START Extract provided

# Question About the Drive Belt on My Logan 200



## Fairbanks (Oct 26, 2014)

Looking for your recommendations.  I need to replace the drive belt on my Logan 200.  I have ordered the NAPA Micro-V AT 25-080400.  What are the pros and cons for using this or an old style belt?  My main objective here is quiet and reliable.

Thanks!


----------



## Terrywerm (Oct 26, 2014)

I am using the very belt that you just ordered and I have been very pleased with it. On the other hand the  tick - tick - tick of a metal lace crossing the pulleys never bothered me, but the multigroove belt works well and is quieter.  The only con about using the rubber belt is that you have to remove the spindle from the lathe to change the belt. Luckily that is something that does not need to be done very often.  I do think the rubber belt is a little less prone to slipping than the leather belt, too.


----------



## Redlineman (Oct 26, 2014)

Hey;

TONS of info on this everywhere you look, be it here, or on other machine sites. Virtually any 200/800 series rebuild thread will speak of it. Assuming you got the right size (I further assume that is a 40" belt), you will like it.


----------



## Mister Ed (Oct 26, 2014)

Should be fine. 8 rib K belt will be 1.12". I went with a 10 rib J series @ .92" width. I was doing some heavy turning in 4140 last week and did manage to stall ... but I was taking way more cut that I should have been.

It is way better than the endless belt that Logan sells. With one of those on, I had to keep a can of belt dressing near by.


----------



## Fairbanks (Oct 27, 2014)

Just the feedback I needed, Thanks!!


----------

END Extract provided
START Records

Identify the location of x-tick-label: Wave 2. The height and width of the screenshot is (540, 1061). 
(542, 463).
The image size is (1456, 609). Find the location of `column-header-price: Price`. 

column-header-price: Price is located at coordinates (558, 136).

END Records
START Records

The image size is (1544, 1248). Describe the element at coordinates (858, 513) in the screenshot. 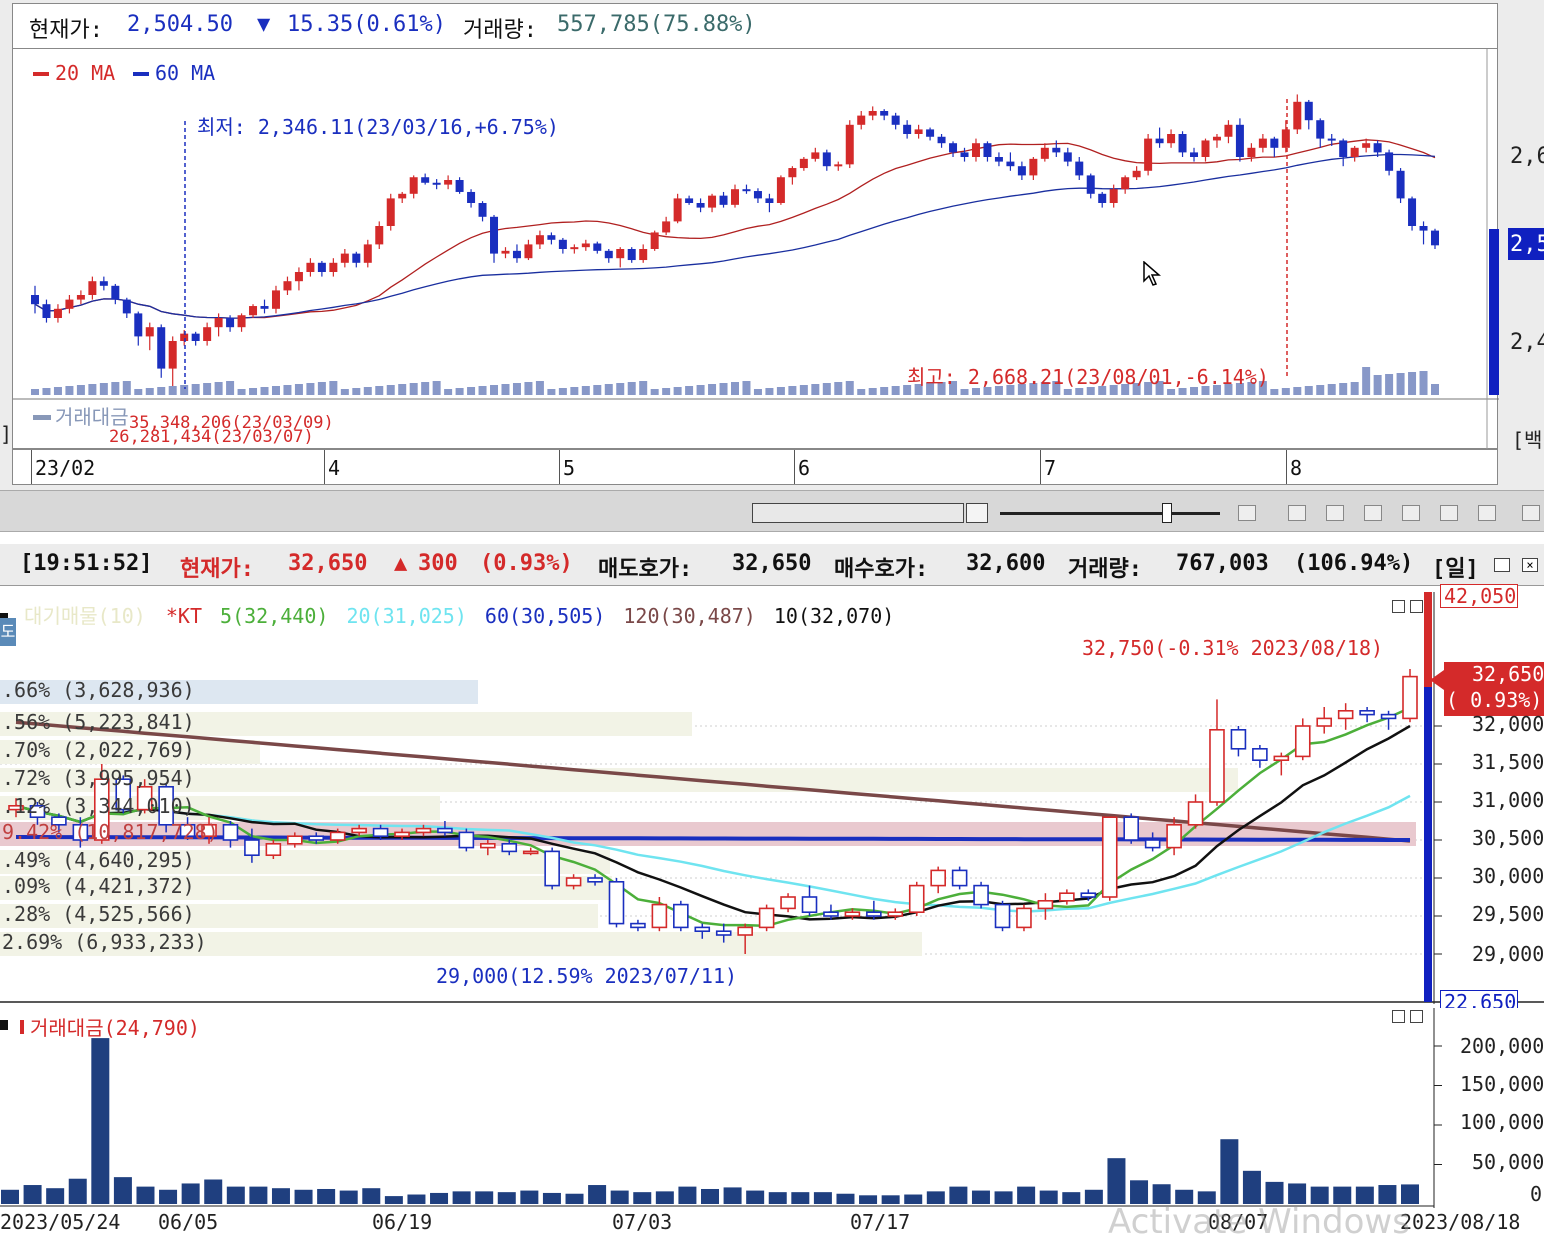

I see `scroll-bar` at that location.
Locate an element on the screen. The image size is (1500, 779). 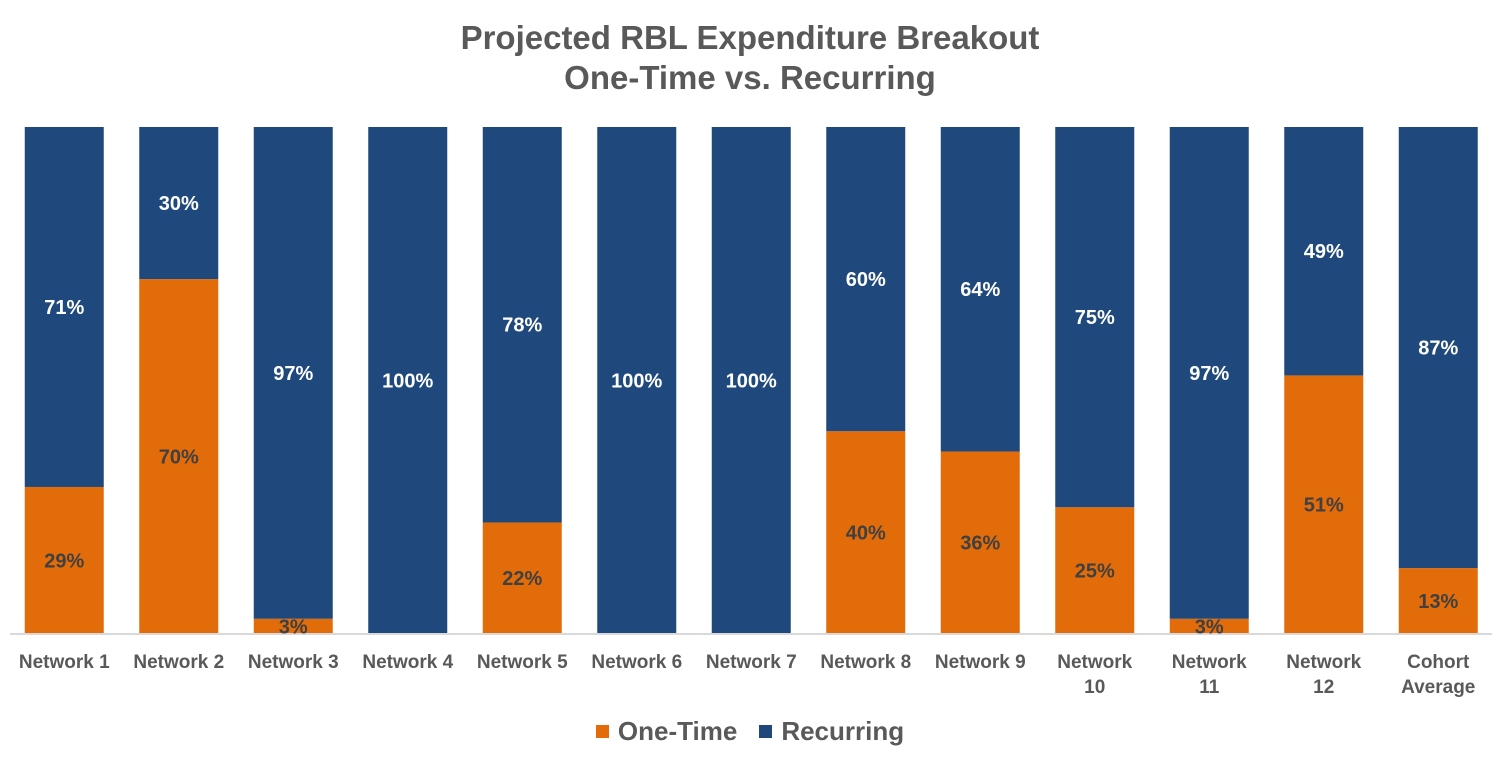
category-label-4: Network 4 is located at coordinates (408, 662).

END Records

_Request 1_.
Replace "drive belt" with "flat belt" and write out the Logan 200 belt thread starting with "## Fairbanks (Oct 26, 2014)" and going on through "Terrywerm (Oct 26, 2014)".
_Request 2_.
Quote the records exactly, starting with the line with "Identify the location" and going on through the line with "column-header-price: Price is".
The belt thread and the records are unrelated to each other.

_Answer 1_.
## Fairbanks (Oct 26, 2014)

Looking for your recommendations.  I need to replace the flat belt on my Logan 200.  I have ordered the NAPA Micro-V AT 25-080400.  What are the pros and cons for using this or an old style belt?  My main objective here is quiet and reliable.

Thanks!


----------



## Terrywerm (Oct 26, 2014)

_Answer 2_.
Identify the location of x-tick-label: Wave 2. The height and width of the screenshot is (540, 1061). 
(542, 463).
The image size is (1456, 609). Find the location of `column-header-price: Price`. 

column-header-price: Price is located at coordinates (558, 136).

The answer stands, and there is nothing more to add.